Durch die aktive Beteiligung von über 150 Schüler:innen und Studierenden wurde das Projekt sowohl in Estland als auch in Deutschland einem breiten Zielpublikum präsentiert. Eine Ausweitung auf weitere Schulen ist in den nächsten Monaten geplant. Die Partner des Projekts stellten Informationen über das Projekt auf ihren Webseiten bereit. Insbesondere wurden die Projekttage an deutschen Schulen ansprechend illustriert, um einen Einblick in das Geschehen zu ermöglichen.
Die Hochschule RheinMain erlangte durch den zweiten Platz bei der MINTchallenge des Stifterverbands im Rahmen dieses Projektes überregionale Aufmerksamkeit. Aufgabe der MINTchallenge war es, innovative Ideen für die Integration nachhaltiger Entwicklung im Bereich der MINT-Hochschullehre zu entwickeln.
Die Psychologen der Universität Landau führen derzeit weitere Untersuchungen der Projektergebnisse durch, deren Ergebnisse in einem international renommierten Fachjournal veröffentlicht werden sollen.
Es wird zunehmend erkannt, dass die Einstellung der Bürger:innen ein sozialer Kipppunkt für die Umsetzung der Klimaziele darstellt. Es ist daher notwendig, Schüler:innen an Schulen davon zu überzeugen, dass schnelles und zielgerichtetes Handeln erforderlich ist. Hierbei spielen zeitgemäße Medien eine wichtige Rolle. Darüber hinaus müssen mehr Schüler:innen davon überzeugt werden, dass MINT-Fächer einen weiteren Baustein zur Bewältigung der Klimakrise darstellen. Transfer, Selbsteinschätzung und Problemlösung sollten im Vordergrund der Klimabildung stehen, um eine Aktivierung in Bezug auf dieses wichtige Thema zu erreichen.
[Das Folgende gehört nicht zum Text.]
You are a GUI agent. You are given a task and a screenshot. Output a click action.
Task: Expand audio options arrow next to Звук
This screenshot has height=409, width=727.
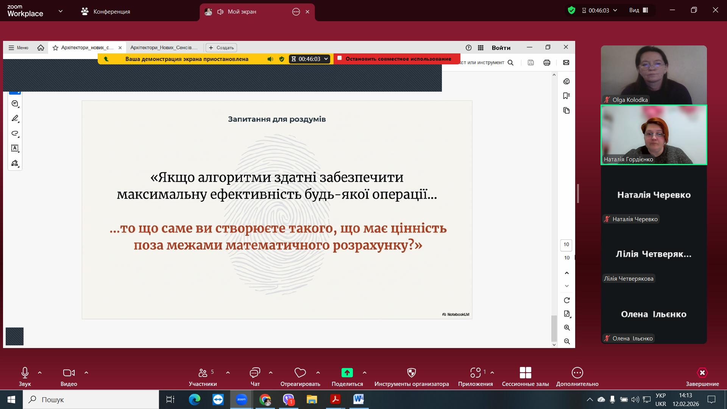tap(40, 373)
Insgesamt hat das Projekt gezeigt, dass durch ein geeignetes Konzept eine Veränderung in der Wahrnehmung des Klimawandels und der Handlungsoptionen erreicht werden kann. Dennoch sind weitere langfristige Forschungsarbeiten erforderlich, um die tatsächlichen Auswirkungen auf das Handeln zu untersuchen. Zudem sind Untersuchungen an größeren Gruppen notwendig, um statistische Effekte auf wissenschaftlicher Basis analysieren zu können.
Trotz der gezeigten Schwierigkeiten bei der länderübergreifenden Bildung sollten Projekte versuchen, Ansätze über Länder hinaus zu erproben, da eine Lösung der Herausforderung des Klimawandels nur gemeinsam möglich ist. Gerade Deutschland kann hier von den Erfahrungen seiner Partner bei der Digitalisierung im Bildungsbereich profitieren.